Before I start this post, I forgot to explain why I titled yesterdays post ‘Clocks’, perhaps due to the jetlag from a 100 minute flight? Anyway, the answer is that the majority of streets in the city centre have some resemblance of a clock so you are constantly reminded of the time…handy! It would be nice to have at least one of these public clocks near me in Bristol to save a trip to Bristol Parkway to check the time when out on my jollies…I don’t want much, honest?
Another happening that I omitted from the post yesterday was that, yet again, I was asked by a guy on the street if he could add me into his daily prays, this seems to be a ‘thing’ around this part of Europe as the same occurrence happened in Vienna a few years ago, either that or a guy is traveling around seeking out people to pray for?
Let’s talk about today now, as I said yesterday, the primary aim was to visit the Petrin Tower using the Prague Metro system. Luckily for us, Florenc station (which is fully accessible) is a mere 5 minute walk from the hotel! Now, Florenc sis an interchange station for both Line B (the one we wanted) and C and if you have used such transportation systems before, you will know that there is usually one lift for the overall station, not here! At interchange stations in Prague, you have different lifts for different lines, even have street signs directing you to the different lifts via an accessible route, why can’t we have a similar system in London, it’s simple yet effective. This continues all the way down onto the platform meaning that all you really need to know is the colour or letter of the line you want, if the stations are accessible and the destination. Prior to any trips that involve catching public transportation, I YouTube the actual transport whether that be a bus, metro and tram to see how accessible it is to get on and the size of the gap between said vehicle and the pavement or platform! As usual, Prague uses different rolling stock dependent upon the line, each with varying gaps between the train and the platform edge.

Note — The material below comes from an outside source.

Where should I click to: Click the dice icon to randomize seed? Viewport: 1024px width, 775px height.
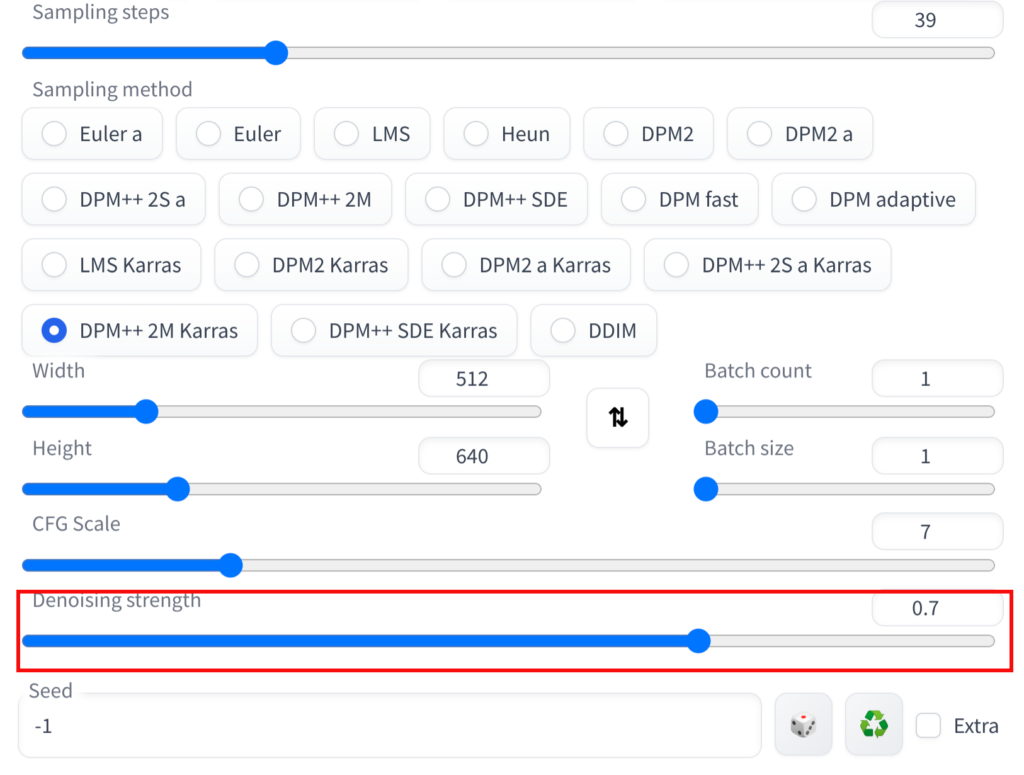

In the case of Line B, Russian metro rolling stock are still in service after all these years (the country was previously within the Soviet Union…fun fact!) albeit a little updated with regards to technology and as such the gap is quite substantial meaning that Superbunny had to do some wheelies to get onboard (if you have a wheelchair that can’t do wheelies, you have no hope unfortunately).
An able bodied individual wanting to visit the Petrin Tower can simply hop onto the metro, get off and straight onto the Funicular Railway essentially taking you to the tower entrance, simple right? If only it was with muggins and Superbunny! Despite the popularity of the Petrin, neither the Funicular or the closest metro is accessible (even with a manual wheelchair…we did have a quick gander!). Now, the tower is on top of a decent sized hill overlooking the city…you can see where I’m going with this can’t you, much to the delight of my PAs, we had to effectively trek up the side of this thing, if it’s any consolation, the views were majestic (probably better than the tower!)…
An hours trek later, we finally reached the summit where the Petrin Tower stood in all it’s glory…
After the prospect dawned upon me that I could potentially get stuck in a lift the size of a box for eternity, we set upon finding an accessible restaurant which we know by now doesn’t tie well with Europe. Luckily, we discovered, what can only be described as Soviet styled apartment blocks with a restaurant benefits. Who knows what it was previously used for as the toilet doors seemed to be like chunky jail doors!
The plan for tomorrow was to go down to the hotel spa for the majority of the day day, however, as one PA discovered, they charge around £100 and I ain’t paying that! The only other thing remaining for us to do in Prague now is to visit the Žižkovská tower tomorrow afternoon before stocking up in preparation for the 4 hour train journey to Bratislava on Friday…hopefully this tower will have a decent lift!!!